“How does somebody suddenly become so indifferent?” “That’s it, no more relationships if that’s how it ends.” “I was played by love. Not by him.” These are all lines delivered by a tremulous Esther Garrel as distraught Jeanne in Philippe Garrel’s latest movie Lover for a Day (L’amant d’un jour). She has just been kicked out of her boyfriend’s Paris flat and is looking to crash with her father, Gilles (Éric Caravaca). After listening and comforting her, he informs her she will have to take the couch, as his girlfriend has been living with him for the past three months. The girlfriend, Ariane (Louise Chevillotte), happens to be a student of Gilles at the university and the same age as his 23-year-old daughter.
What follows is a compact story that speaks to the competitiveness between the sexes that transcends biological relations. Jeanne trespasses on a seemingly chill but discreet relationship between Gilles and Ariane as a shattered, hyperventilating mess but rises to teach Dad an indirect lesson. Though Ariane first stands in contrast as a calming surrogate mother she’s about to come to a realization about her inevitably doomed relationship with the older Gilles. At one point, possibly struck by the ruin of Jeanne and his own mortality, Gilles tells Ariane that no matter what she does, including infidelity, he would stay with her forever. Though this seems like an assurance it almost immediately strikes Ariane as a threat. This movie is filled with such contrasts that speak to the dynamic of shared feelings that never click neatly into place. There is never anything simple about coming together in a relationship over time, hence the cynical title of a film where individuals claw at hopes of keeping love alive with another, day by day, even though the day may ultimately come when all that investment will sour and end.

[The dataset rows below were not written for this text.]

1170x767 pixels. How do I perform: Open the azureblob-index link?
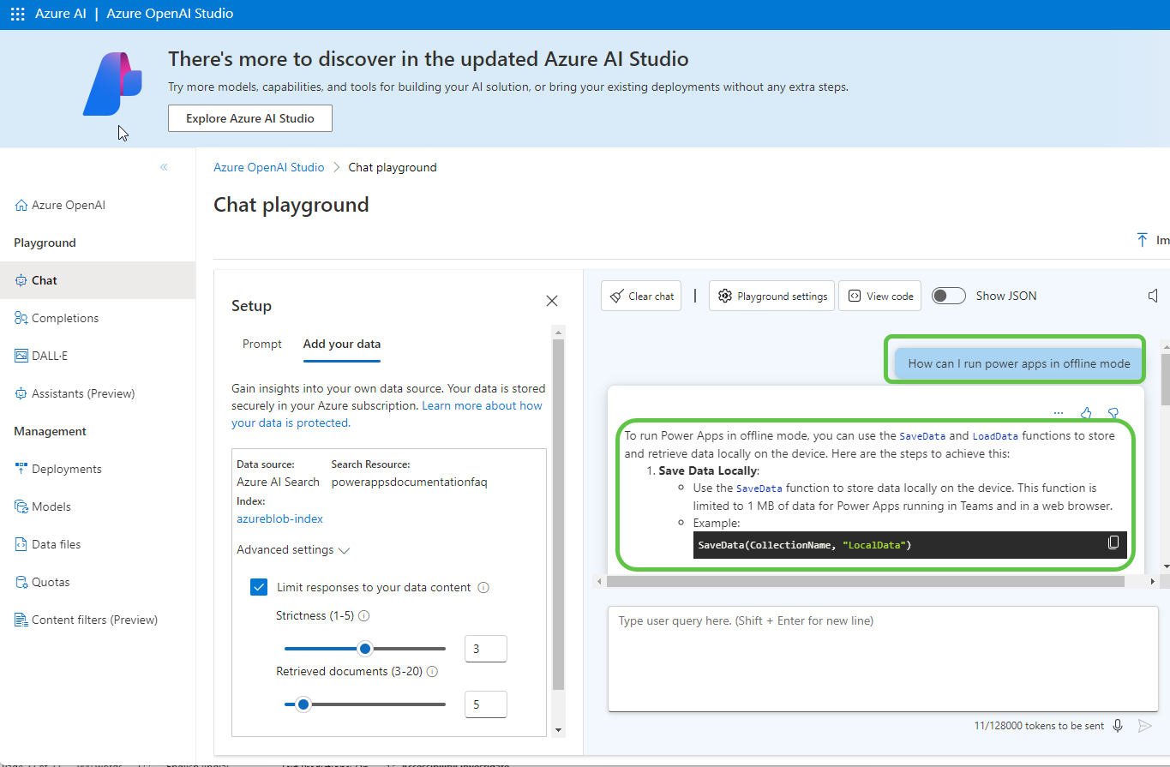tap(279, 518)
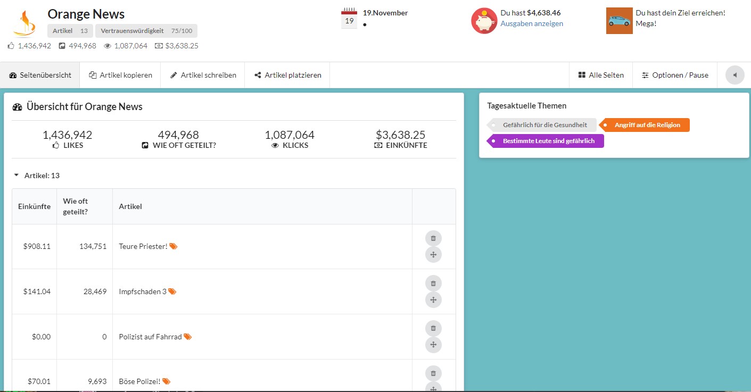Select the Seitenübersicht tab
751x392 pixels.
pyautogui.click(x=40, y=75)
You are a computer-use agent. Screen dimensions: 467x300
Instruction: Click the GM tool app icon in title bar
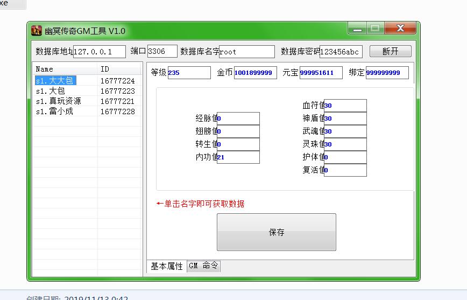[x=36, y=31]
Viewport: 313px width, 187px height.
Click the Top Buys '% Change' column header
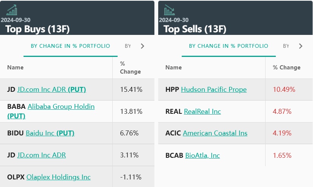point(130,68)
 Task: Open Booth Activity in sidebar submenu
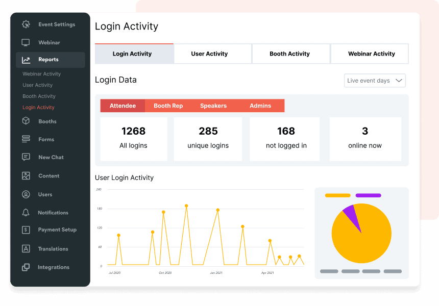tap(39, 96)
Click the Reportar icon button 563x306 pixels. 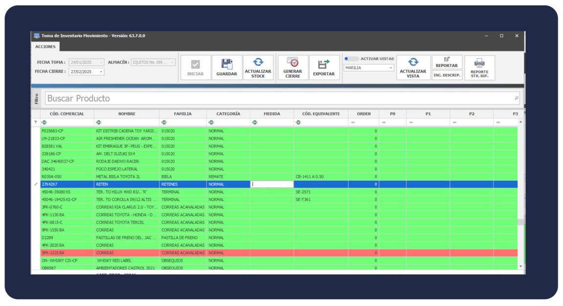447,59
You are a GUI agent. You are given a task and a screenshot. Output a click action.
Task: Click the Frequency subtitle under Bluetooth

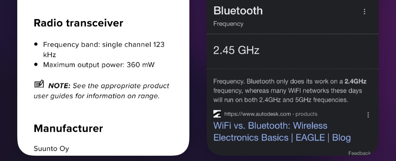[x=228, y=24]
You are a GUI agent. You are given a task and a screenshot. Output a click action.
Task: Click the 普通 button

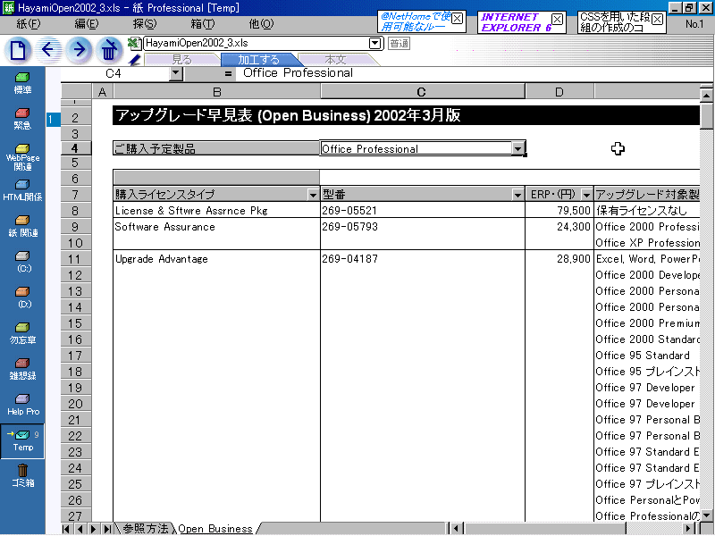[x=400, y=43]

Garrel co-wrote the script with regular collaborator Arlette Langmann; his wife, the actress Caroline Deruas-Garrel; and the legendary Jean-Claude Carrière, who co-wrote scripts for The Unbearable Lightness of Being and The Discreet Charm of the Bourgeoisie. This is the same screenwriting team that worked with Garrel on his last film, 2015’s acclaimed In the Shadow of Women (though we didn’t review that film, we reviewed his previous movie, Jealousy). All of this is to say that though the story of Lover for a Day may seem simple, there’s nothing at all simple in how carefully it was written. In the Shadow of Women, after all, presented a takedown of male ego in the shadow of women. Garrel has long relied on women’s voices, particularly women he knows intimately (Esther is his daughter) in order to be genuine to their thoughts and feelings, Langmann being a longtime regular and Deruas-Garrel being a recent, routine collaborator.
Speaking to Les Inrockuptibles in French, Garrel explains, “I often call on a woman to write female characters … Because I am not certain I understand women, that I do not have access to what occurs in their brains, how their libidos function, which is as intense as men’s, but totally unalike” (Shout out to Maxime Larivé for help with the translation). This essential difference between the two sexes is often a source of friction in Garrel’s dramas. It’s ironic that this sort of conscious collaboration between men and women often illuminates the futility of relationships in the movies, which Lover for a Day is all about.
Beyond its observational awareness of the sexes, Lover for a Day looks beautiful. Shooting on his preferred format of anamorphic 35mm black and white film with the legendary Renato Berta on camera, Garrel creates an ethereal work of shadows and light that further illuminate the emotions at the center of the film. The variance in shadowing and shade recalls the dreamy work of the French New Wave directors on the 1950s that came before him. There’s a shot with Ariane looking out from a second story window at the university that looks over a plaza that brings to mind Anna Karina in Alphaville. But nothing in this movie is made for the sake of style over substance. Duplicity is reflected onto the window foreshadowing a disturbing revelation for Gilles.
Beyond the precision of his mise en scène, there’s also the use of an unseen omniscient female narrator (Laetitia Spigarelli) who elucidates certain actions by offering some simple context, also recalling the French New Wave style. Finally of note, Garrel’s choice of soundtrack, a solo piano by Jean-Louis Aubert, is used to highlight scenes that seem to speak to the harmony of the characters after reconciliations. However, there is no denying the fact that the score is a solo instrument that speaks to singularity or aloneness, even as the film ends on a seemingly hopeful note for one of the characters, but by the end of it all, we all know better. Though in a Garrel film cynicism can be beautiful, it’s never without salience.
Lover for a Day runs 76 minutes, is in French with English subtitles and is not rated. It opened in our Miami area exclusively at Miami Dade College’s Tower Theater Miami. For screenings in other parts of the U.S., visit this link. MUBI sent us an online screener for the purpose of this review.